A contractor will normally charge a premium for the provision of a PB whereas


a PCG should not have a cost implication for the contractor (with the
exception of administration fees). Of course, a PCG will not be available if the
contractor has no parent and may not be desirable if the proposed parent
does not have a good financial covenant.

Cover

A PB does not guarantee completion of the project, just recovery of financial


loss up to a stated maximum amount. A PCG does guarantee the continuing
performance of the contract, but is of little benefit if the parent is equally
unable to perform the contract (e.g. group insolvency).

Duration

Typically, PBs only operate for the period in which the contractor has
immediate obligations to carry out the works in question and expires at either
practical completion or the end of the 12 month rectification period. However,
a PCG will often be co-extensive with the maximum duration of the liability the
contractor has under the underlying contract (i.e. six or 12 years depending on
whether the contract has been executed under hand or as a deed) and covers
the contractor's liability for the remedying of latent defects.

Insolvency

An event of insolvency alone will not necessarily give rise to payment


entitlement under a standard unamended ABI form of PB, as this may be
treated as an event terminating the main contract. Equally, the terms of each
PCG will need to be reviewed to ensure they cover an event of insolvency.

Enforcement

It is notoriously difficult to obtain payment under a PB. A bondsman would


ordinarily require the breach of contract to be upheld either in adjudication or
court proceedings and the employer would be required to provide clear
evidence of the loss it has suffered as a result of the contractor's breach.
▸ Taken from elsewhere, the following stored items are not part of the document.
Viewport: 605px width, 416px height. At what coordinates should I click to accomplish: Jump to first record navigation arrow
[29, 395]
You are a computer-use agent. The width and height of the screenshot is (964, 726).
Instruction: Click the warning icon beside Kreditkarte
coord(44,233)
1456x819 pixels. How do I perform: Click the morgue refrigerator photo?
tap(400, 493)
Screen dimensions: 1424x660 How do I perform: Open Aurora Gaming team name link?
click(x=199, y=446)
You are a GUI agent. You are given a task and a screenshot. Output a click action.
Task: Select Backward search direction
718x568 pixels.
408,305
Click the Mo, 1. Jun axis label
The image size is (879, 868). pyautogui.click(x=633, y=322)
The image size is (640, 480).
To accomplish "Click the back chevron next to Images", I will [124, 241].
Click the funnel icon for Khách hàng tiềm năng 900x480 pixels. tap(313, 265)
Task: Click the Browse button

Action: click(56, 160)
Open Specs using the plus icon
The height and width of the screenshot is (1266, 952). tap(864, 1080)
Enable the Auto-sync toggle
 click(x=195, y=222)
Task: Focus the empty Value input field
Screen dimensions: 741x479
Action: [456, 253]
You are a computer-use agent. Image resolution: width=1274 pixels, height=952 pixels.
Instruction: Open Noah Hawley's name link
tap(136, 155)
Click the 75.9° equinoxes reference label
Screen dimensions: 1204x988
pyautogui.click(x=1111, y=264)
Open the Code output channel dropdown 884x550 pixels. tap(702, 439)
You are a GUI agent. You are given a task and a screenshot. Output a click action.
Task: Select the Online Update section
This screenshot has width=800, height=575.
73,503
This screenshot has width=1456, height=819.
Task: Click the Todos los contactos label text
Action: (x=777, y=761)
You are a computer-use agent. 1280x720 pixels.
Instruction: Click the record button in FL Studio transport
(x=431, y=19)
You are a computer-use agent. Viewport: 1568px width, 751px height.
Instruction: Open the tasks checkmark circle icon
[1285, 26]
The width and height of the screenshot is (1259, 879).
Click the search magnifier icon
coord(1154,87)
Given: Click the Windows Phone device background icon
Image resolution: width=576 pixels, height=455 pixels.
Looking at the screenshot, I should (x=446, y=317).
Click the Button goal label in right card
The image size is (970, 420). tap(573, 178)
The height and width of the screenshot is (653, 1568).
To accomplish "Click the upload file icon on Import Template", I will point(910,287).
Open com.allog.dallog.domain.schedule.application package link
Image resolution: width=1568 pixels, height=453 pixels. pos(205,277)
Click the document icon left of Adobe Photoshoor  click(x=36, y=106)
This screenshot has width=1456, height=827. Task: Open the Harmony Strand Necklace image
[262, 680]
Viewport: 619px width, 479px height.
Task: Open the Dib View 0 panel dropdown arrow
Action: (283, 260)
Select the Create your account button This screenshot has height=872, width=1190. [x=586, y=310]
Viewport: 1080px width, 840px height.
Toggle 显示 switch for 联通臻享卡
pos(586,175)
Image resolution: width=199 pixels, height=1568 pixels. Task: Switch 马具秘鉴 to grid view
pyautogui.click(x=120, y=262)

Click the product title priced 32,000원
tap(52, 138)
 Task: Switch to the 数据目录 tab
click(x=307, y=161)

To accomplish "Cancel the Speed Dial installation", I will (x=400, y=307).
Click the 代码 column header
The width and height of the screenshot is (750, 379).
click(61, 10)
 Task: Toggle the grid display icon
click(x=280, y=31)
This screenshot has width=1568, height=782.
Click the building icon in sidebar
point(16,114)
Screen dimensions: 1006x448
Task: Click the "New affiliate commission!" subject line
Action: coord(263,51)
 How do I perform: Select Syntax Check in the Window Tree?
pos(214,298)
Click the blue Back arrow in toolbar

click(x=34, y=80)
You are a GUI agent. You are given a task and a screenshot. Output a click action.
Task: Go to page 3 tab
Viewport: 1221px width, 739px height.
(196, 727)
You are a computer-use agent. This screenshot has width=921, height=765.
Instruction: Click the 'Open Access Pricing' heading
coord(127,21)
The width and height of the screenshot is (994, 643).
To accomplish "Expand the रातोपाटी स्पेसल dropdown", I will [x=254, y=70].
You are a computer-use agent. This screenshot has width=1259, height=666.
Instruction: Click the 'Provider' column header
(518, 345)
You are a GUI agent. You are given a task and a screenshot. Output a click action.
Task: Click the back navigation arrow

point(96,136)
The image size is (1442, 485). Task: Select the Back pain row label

How does NEC3 distribute risks between the Employer and MC? Does this differ
from JCT SBC 11? How does this affect the MC?
NEC3's approach could (albeit as a gross generalisation) be
summarised as being that employers should pay for risks as and when
they occur, rather than paying a higher price to pass these risks to the
contractor up front. The consequence of this is that (on the face of the
contractual provisions) the employer bears more risk than it would under
more traditional forms.

Both NEC and JCT contracts are standard forms of contract that are part of
standard families for procuring works or consultancy services (JCT), goods,
works or services (NEC). Each has an allotted person to act on behalf of the
employer (contract administrator in JCT, project manager in NEC). They both
include obligations relating to time, cost and quality, although the explicit
requirements are quite different, NEC includes procedures providing for a
more proactive and collaborative approach to managing the contract and
requires the parties to follow these procedures. Key NEC drafting features
centre around flexibility, clarity and simplicity, and a stimulus to good
management.

1 Price
The JCT Contract is a fixed price lump sum contract. NEC
Option B offers a fixed price lump sum contract but Options
C and D are target cost contracts.

2 Provisional sums
The JCT Contract contains provisional sums, whilst the NEC
Contract does not.

3 Cost scrutiny
In a JCT contract there may be some cost scrutiny via the
contract sum analysis and tender negotiations but the NEC
contract has an open book procedure with the key concepts of
defined cost and disallowed cost.

4 Ground Risk
In the JCT contract ground risk is with the contractor.
However, the NEC contract uses the ICE forseeability test in
relation to ground conditions.

5 The programme
The JCT contract does not have a programme as a contractual
document. The programme is at the heart of the NEC ethos. It
is a contractual document and to be regularly updated. The
NEC contract also has key concepts such as float, completion
float and time risk allowances.

6 Payment
In relation to payment, the JCT contract payment section is
clear, is all in one section (clause 4) and easy to follow.
However, in relation to the NEC contract it is located in three
different locations clause 5, Y(UK)2 and Contract Data Part
1.

7 Extension of time/loss and expense


In relation to extensions of time and loss and expense, the JCT
contract has relevant matters and relevant events and time and
money are dealt with as separate concepts. The NEC contract
has the compensation event and it deals with both time and
money. The ethos of compensations events is that they are
dealt with in real time as much as possible and this is very
much process driven. The compensation events also have a
condition precedent nature, and failure to notify the
compensation event within the 8 week period can have dire
consequences.

8 Insurance
The JCT contract contains comprehensive detail in relation to
insurances at clause 6 and Schedule 3. In relation to the NEC
contract, the insurance detail is very brief and contained at
clause 84 of the contract. The NEC contract is silent on some
insurances. The missing insurances relate to existing buildings
insurance and adjacent property insurance, and need to be
included in the additional insurances section of the Contract
Data Part 1.

9 Design risk
The JCT contract has a clear interaction between the
Employers Requirements and Contractors Proposals and
there is extensive drafting in the JCT. The NEC contract
however simply states a contractor is to design the parts of the
works which the Works Information states he is to design.
The Works Information contains far more than Employers
Requirements. There is guidance as to what the Works
Information should contain and it is dangerous and bad
practice to simply re-badge a JCT Employers Requirements
document as an NEC Works Information document.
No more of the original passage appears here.